Sand quarries in the Leighton Buzzard area were being worked by steam engines and horses and carts. Around 1947 Frank Walpole saw the potential to save time and money by using a big bulldozer, pulling a large earth scraper, to remove the Clay overburden or Gault, on top of the sand in the sand pits; he demonstrated that his one machine could do in a day, what it would take a steam engine and horses and carts to achieve in three or four months.

Mr Delafield, from George Garsides, was the first sand operator to allow Frank’s newly purchased machinery to uncover their sand, soon followed by Joe and Fred Arnold, from Joseph Arnolds. Garsides, in particular, also made use of the machinery to restore worked out quarries.

Frank’s son, Richard Walpole, was born in 1943. Shortly after then, realising that there was a good working base in Leighton Buzzard, Frank settled in the area and bought a house in Wing Road, Linslade. His business expanded, more machinery was purchased, and a manager was appointed to oversee the Welsh mining operations. For a short time there was an office in Bridge Street, Leighton Buzzard, and around 1948 a plant yard was opened in Grovebury Road, with an office.

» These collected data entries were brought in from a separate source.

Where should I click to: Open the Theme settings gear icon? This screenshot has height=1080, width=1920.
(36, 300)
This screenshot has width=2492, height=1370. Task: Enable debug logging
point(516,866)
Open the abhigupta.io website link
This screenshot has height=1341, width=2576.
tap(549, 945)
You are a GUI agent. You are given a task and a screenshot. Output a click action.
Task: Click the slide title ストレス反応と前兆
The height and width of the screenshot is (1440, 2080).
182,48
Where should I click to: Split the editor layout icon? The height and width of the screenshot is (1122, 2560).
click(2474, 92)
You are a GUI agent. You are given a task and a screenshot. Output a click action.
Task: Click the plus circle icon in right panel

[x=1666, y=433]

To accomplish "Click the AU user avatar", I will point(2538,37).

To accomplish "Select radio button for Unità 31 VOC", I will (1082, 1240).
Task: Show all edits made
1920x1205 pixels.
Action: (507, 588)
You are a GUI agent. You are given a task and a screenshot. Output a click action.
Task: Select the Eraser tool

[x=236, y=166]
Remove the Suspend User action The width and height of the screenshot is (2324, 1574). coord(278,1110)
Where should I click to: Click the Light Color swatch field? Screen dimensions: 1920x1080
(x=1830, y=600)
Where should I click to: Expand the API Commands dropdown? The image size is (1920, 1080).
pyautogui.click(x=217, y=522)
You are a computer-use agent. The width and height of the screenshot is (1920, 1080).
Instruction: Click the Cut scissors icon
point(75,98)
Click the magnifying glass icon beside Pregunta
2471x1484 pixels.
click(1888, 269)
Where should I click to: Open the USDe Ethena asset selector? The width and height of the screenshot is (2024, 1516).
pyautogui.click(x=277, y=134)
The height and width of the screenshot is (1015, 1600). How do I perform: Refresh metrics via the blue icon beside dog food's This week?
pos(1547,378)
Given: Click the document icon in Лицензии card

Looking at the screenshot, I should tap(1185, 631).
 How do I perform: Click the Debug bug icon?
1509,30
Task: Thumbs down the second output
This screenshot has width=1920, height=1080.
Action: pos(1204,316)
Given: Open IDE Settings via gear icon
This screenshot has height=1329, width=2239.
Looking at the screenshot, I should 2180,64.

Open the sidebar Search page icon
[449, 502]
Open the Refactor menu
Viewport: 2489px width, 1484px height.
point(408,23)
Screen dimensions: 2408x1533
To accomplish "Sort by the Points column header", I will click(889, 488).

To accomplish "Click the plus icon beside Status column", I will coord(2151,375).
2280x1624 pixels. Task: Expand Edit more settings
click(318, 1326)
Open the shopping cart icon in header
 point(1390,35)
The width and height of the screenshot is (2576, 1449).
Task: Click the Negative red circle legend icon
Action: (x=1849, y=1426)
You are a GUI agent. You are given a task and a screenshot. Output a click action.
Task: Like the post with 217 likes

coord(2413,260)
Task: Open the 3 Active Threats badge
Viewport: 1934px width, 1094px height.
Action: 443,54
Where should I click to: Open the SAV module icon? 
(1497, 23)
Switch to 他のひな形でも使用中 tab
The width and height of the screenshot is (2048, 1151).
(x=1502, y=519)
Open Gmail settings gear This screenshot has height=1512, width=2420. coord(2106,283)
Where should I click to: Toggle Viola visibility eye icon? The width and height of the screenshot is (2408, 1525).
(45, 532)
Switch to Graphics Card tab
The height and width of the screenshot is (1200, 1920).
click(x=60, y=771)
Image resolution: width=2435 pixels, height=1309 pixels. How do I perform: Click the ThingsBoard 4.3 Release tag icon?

As Frank’s knowledge of the industry increased so did working opportunities, and as well as local sand pits, he worked in gravel pits for larger companies further afield. Whilst there was competition for the work, Frank’s excellent reputation and meticulous way of working won him the contracts.

He bought his first derelict sand pit in Heath & Reach around 1955. Sheepcote Quarry contained a lot of rock and was worked out, but Frank’s machinery managed to move the rock to reveal sand. Around 1959 Frank acquired his first batch of Bedford Silica Sand Mine in Heath & Reach.

With Richard in the business, acquisition of quarries in Heath & Reach continued, and in the early 60s Frank formed LB Silica Sand. As well as local mining, they continued to do contracting work for companies outside Bedfordshire.

After LB Silica Sand bought out Hanson’s, the old Bedford Silica Sand Mines, the names Bryants Lane Quarry and Reach Lane Quarry were adopted. Then the company had the washing and drying facilities, from the former Bedford Silica Sand Mines, they were able to move into the processing of sand.

richard wapole aged 41947 Mundy Hill. Bulldozer TD18 with Richard Walpole age 4. By kind permission R. Walpole richard wapoleRichard Walpole

Frank Walpole died in 1996 and LB Silica Sand Ltd is managed by his son, Richard, from The Plant Yard, Grovebury Road, Leighton Buzzard. During his career Richard has witnessed the increased mechanism for excavating, and seen many changes in the method of transport of and the uses of sand. Their industrial sand goes for foundry work; others for the leisure markets. This includes horse arenas, and artificial surfaces for football, tennis and lacrosse. Their sand matched the requirements of NASSA, the American space agency, who used it as a growing medium for food in space.

Their sandstone is used to restore churches, and large sandstone lumps can even be found at Whipsnade Zoo in the animal enclosures.

A by-product of the industry is the use of the quarries for filming. Revenue comes from both major films and television work.